>> BEGIN Records for the task

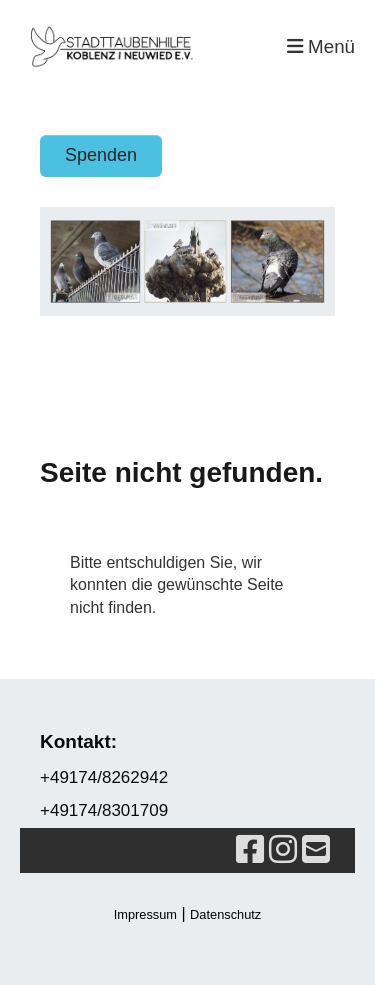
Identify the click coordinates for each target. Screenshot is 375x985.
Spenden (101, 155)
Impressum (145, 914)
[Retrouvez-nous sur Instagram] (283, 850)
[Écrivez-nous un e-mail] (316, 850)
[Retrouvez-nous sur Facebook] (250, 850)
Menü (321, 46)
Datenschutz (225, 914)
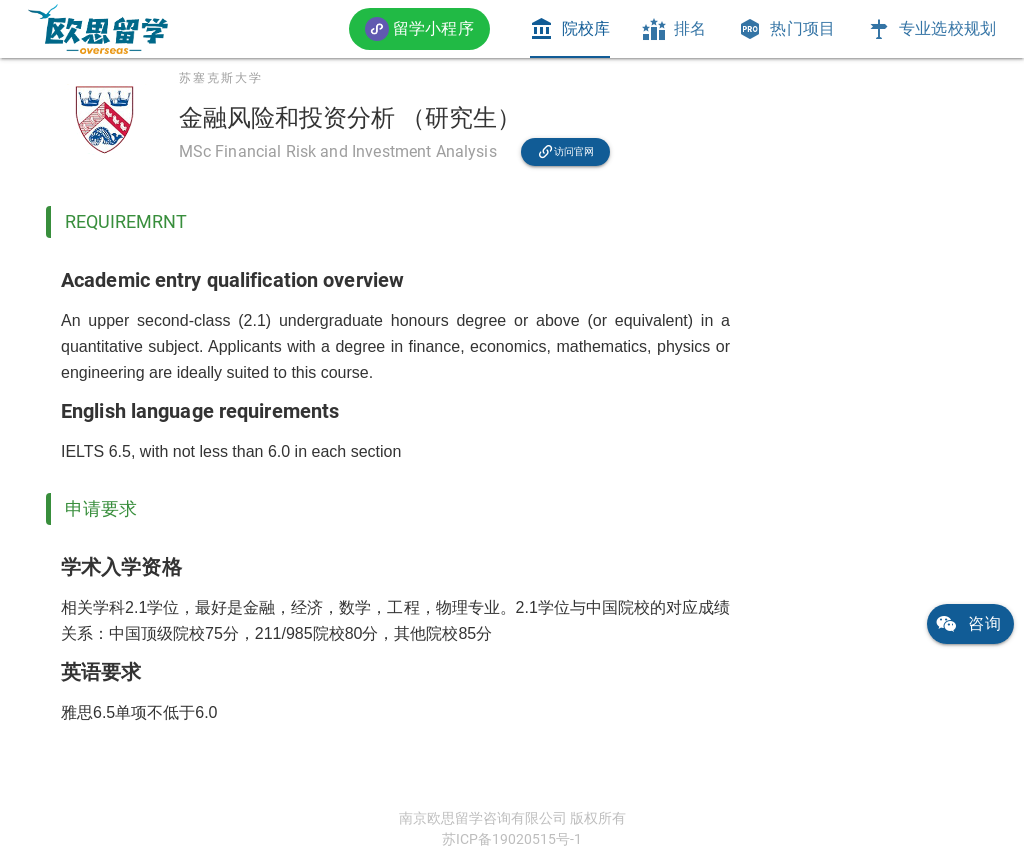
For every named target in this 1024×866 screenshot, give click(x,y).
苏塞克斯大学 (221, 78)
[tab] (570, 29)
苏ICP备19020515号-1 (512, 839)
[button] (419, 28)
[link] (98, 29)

>> END Records for the task

To be done
Recast the lines of the records above as a Markdown table with two columns, "Row" for the row number and "Record line" for the line itself. Include every record, skip blank lines, and omit the pictures.

The completed task
| Row | Record line |
|---|---|
| 1 | Identify the click coordinates for each target. Screenshot is 375x985. |
| 2 | Spenden (101, 155) |
| 3 | Impressum (145, 914) |
| 4 | [Retrouvez-nous sur Instagram] (283, 850) |
| 5 | [Écrivez-nous un e-mail] (316, 850) |
| 6 | [Retrouvez-nous sur Facebook] (250, 850) |
| 7 | Menü (321, 46) |
| 8 | Datenschutz (225, 914) |
| 9 | For every named target in this 1024×866 screenshot, give click(x,y). |
| 10 | 苏塞克斯大学 (221, 78) |
| 11 | [tab] (570, 29) |
| 12 | 苏ICP备19020515号-1 (512, 839) |
| 13 | [button] (419, 28) |
| 14 | [link] (98, 29) |